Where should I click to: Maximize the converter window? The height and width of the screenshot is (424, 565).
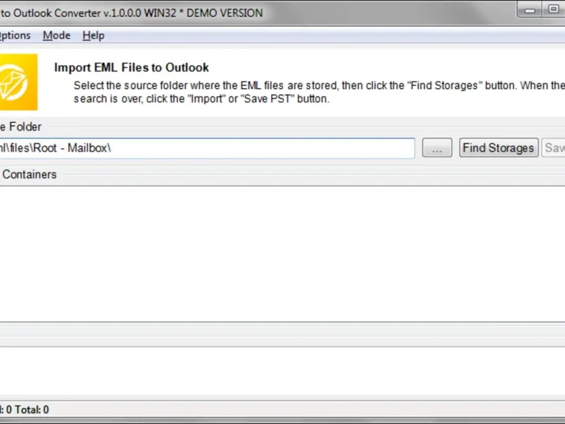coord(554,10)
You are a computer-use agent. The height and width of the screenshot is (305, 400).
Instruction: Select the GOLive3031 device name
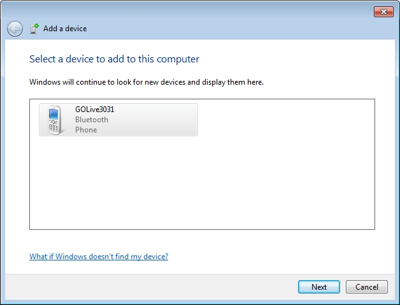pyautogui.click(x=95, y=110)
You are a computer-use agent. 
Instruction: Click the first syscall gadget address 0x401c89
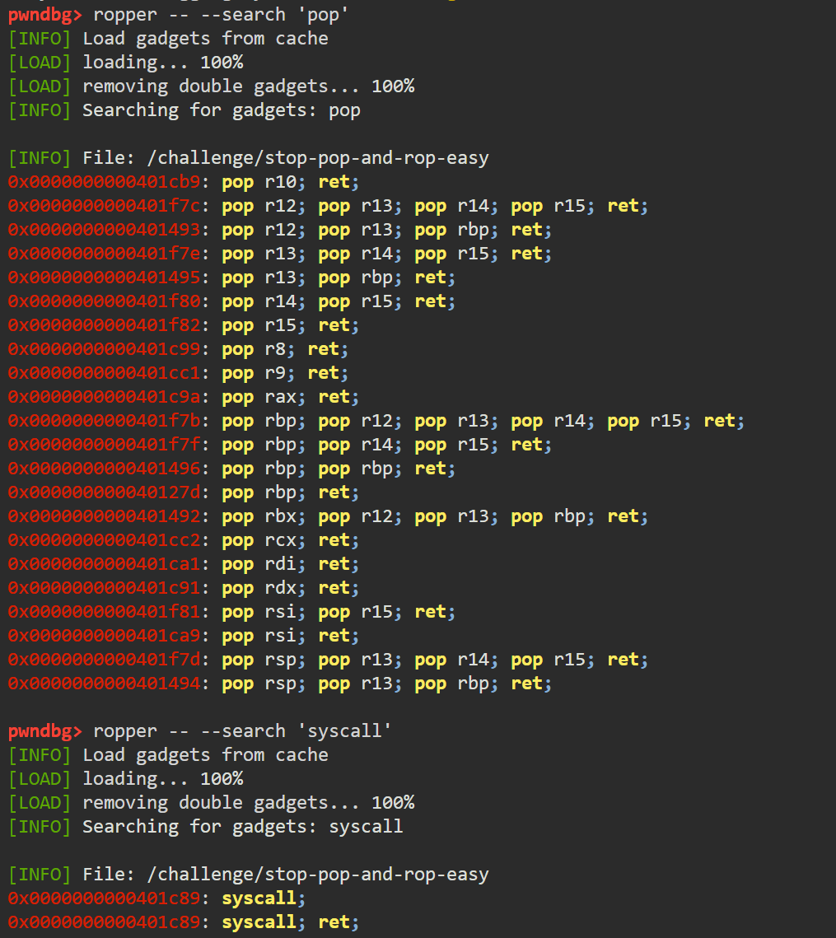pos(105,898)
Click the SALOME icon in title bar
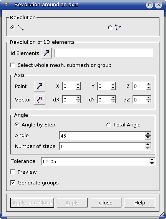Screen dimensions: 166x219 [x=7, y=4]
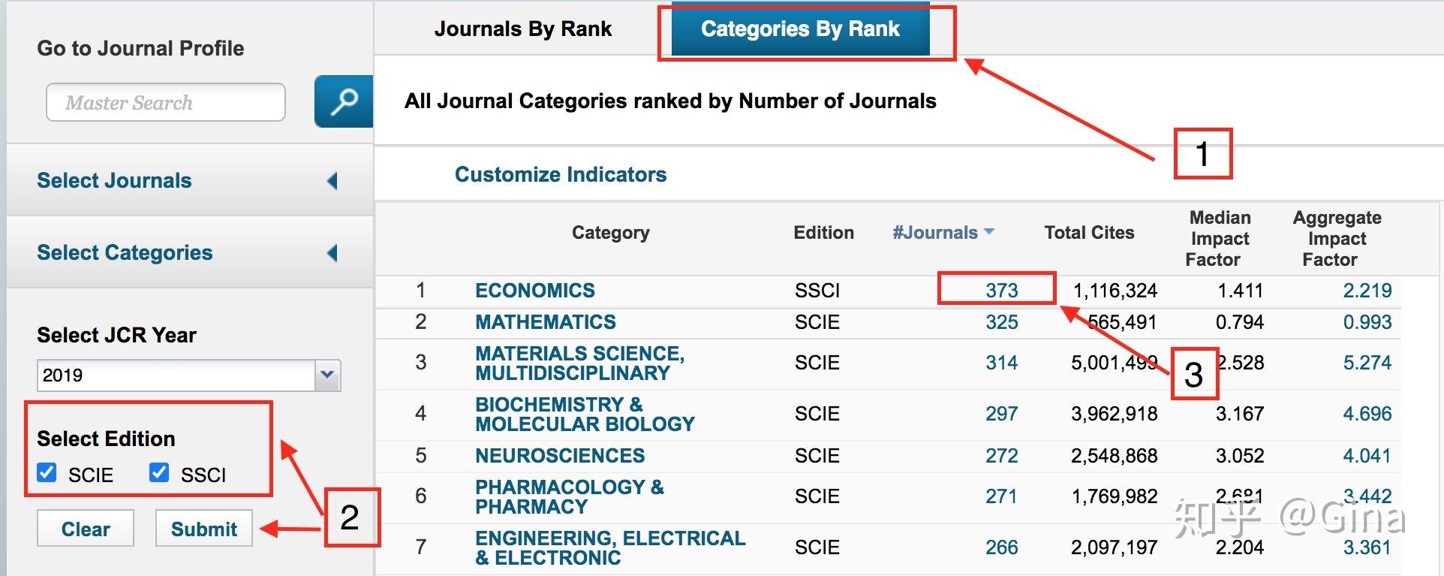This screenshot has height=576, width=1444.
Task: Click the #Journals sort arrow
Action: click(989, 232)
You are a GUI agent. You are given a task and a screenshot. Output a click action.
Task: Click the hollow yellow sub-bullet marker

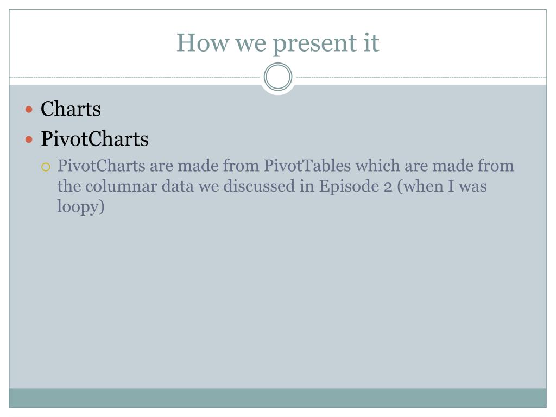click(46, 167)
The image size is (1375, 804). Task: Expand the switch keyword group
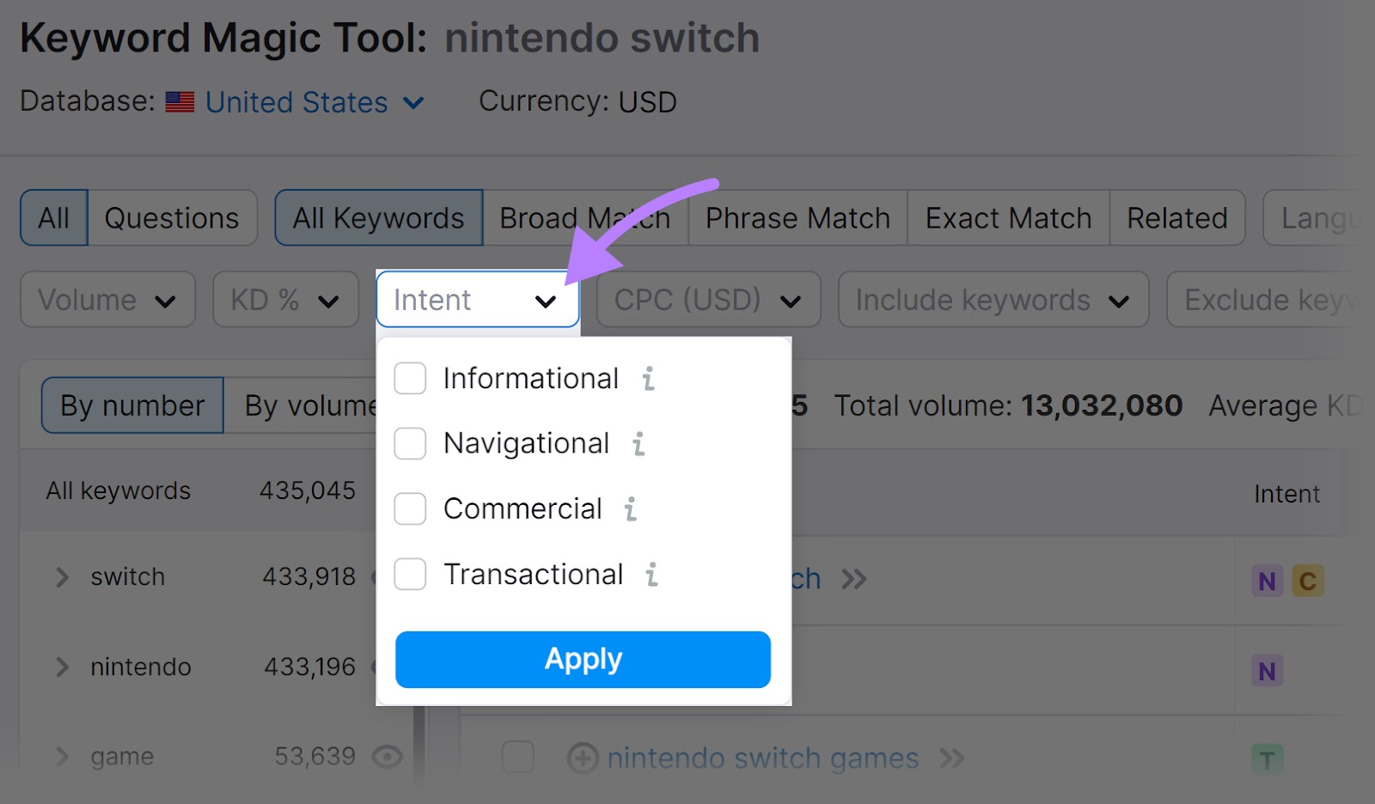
● ● ● ● ●
In the entries above, find each line that has the word "computer". Copy it.

* **Reply**
You are a computer-use agent. The height and width of the screenshot is (305, 400).
You are a computer-use agent. 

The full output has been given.